Exercise data:
* start *

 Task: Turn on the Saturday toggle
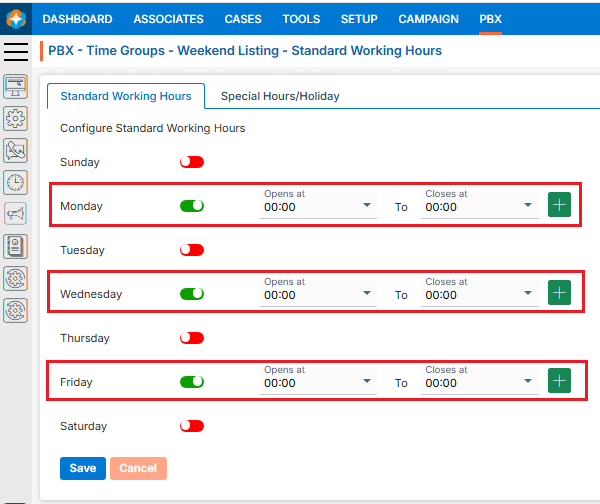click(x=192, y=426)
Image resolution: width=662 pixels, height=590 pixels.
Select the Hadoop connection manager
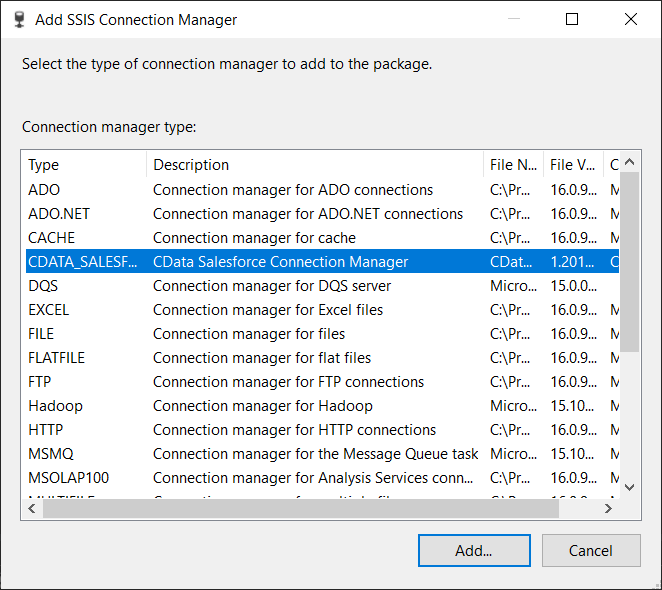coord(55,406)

* end *
* start *

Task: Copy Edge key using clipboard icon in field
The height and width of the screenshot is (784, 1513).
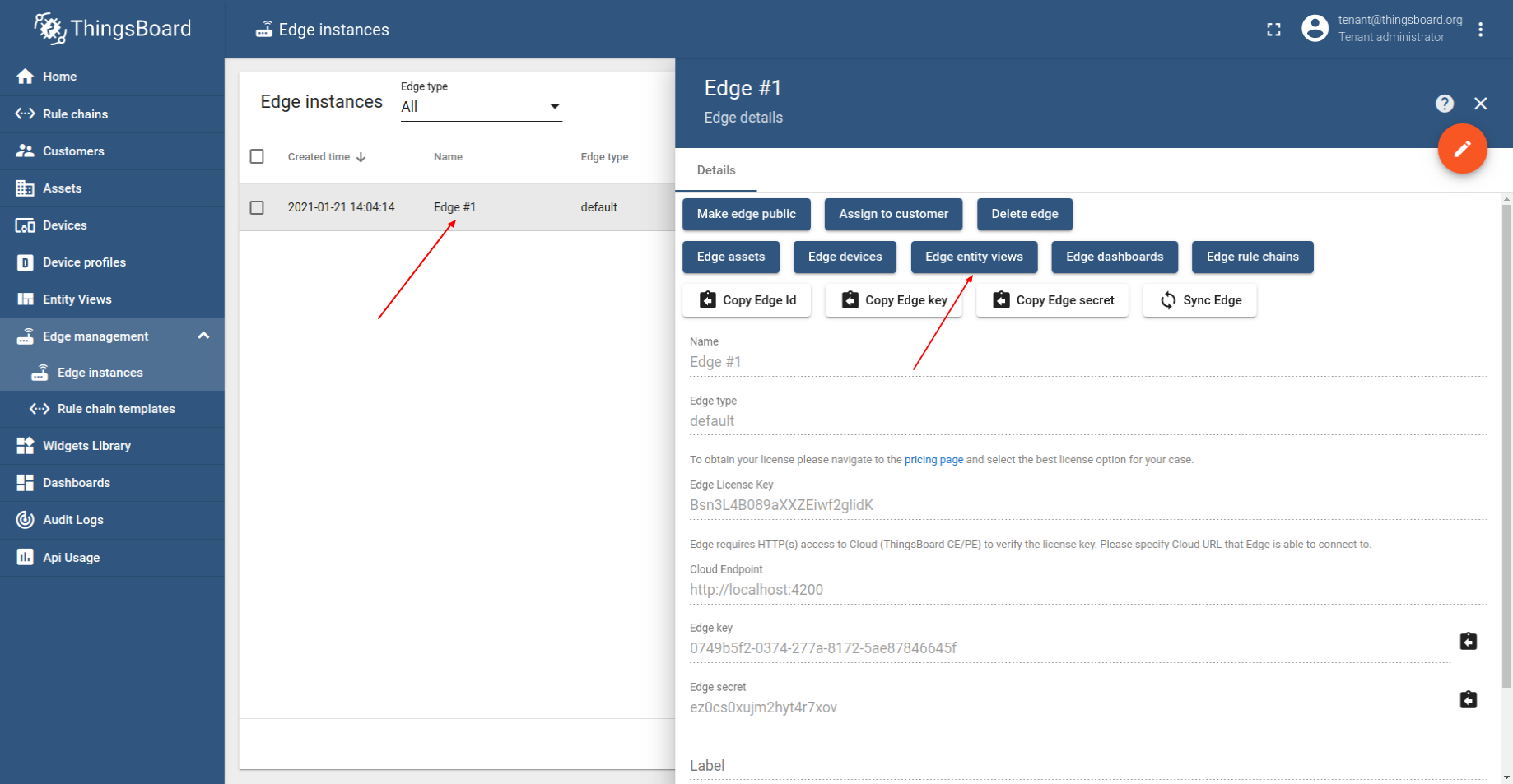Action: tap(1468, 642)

* end *
* start *

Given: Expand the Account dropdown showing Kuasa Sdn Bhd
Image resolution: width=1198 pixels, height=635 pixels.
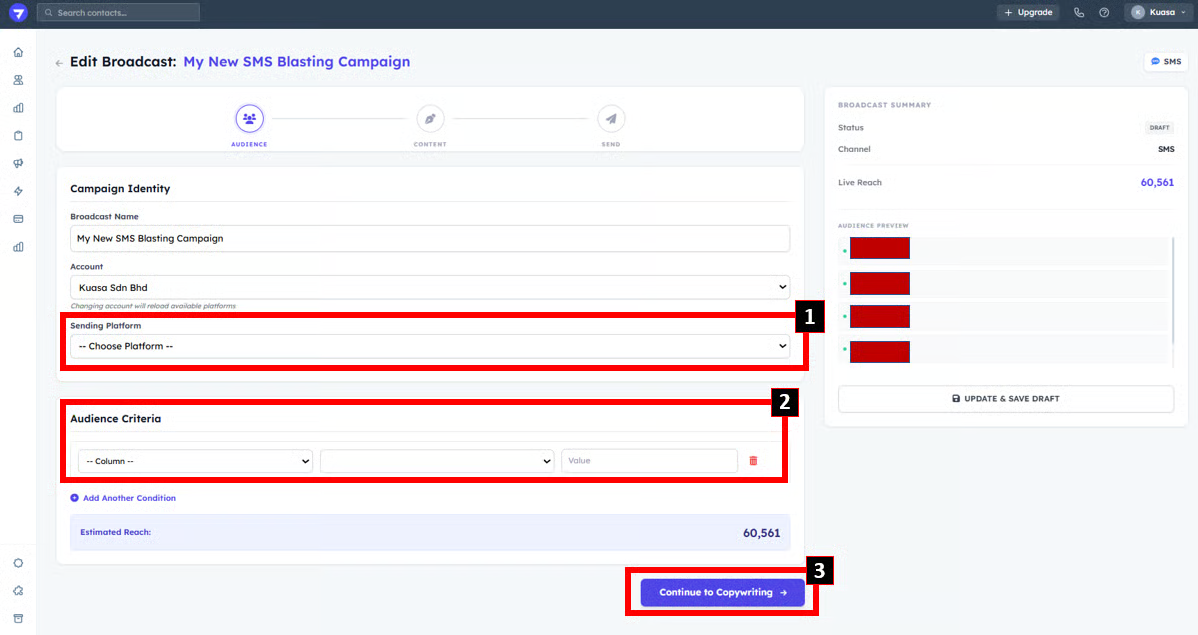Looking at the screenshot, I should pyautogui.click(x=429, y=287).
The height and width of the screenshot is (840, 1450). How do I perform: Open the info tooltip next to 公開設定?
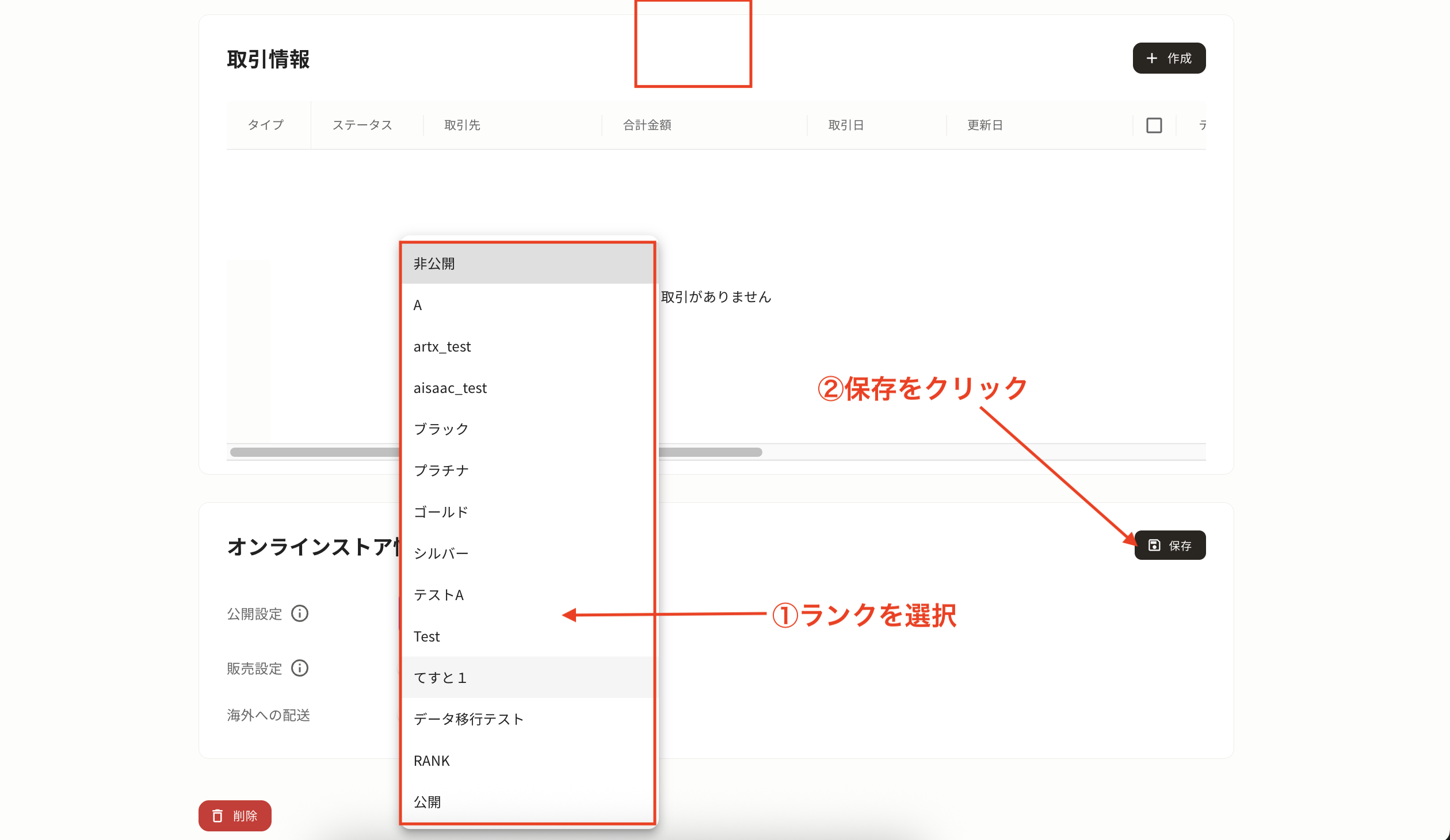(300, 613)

* end *

The request:
Pick out every line of the data above that contains the string "Task", and copy each one. Case counts.

Full output:
 Task: Turn on the Saturday toggle
Task: Copy Edge key using clipboard icon in field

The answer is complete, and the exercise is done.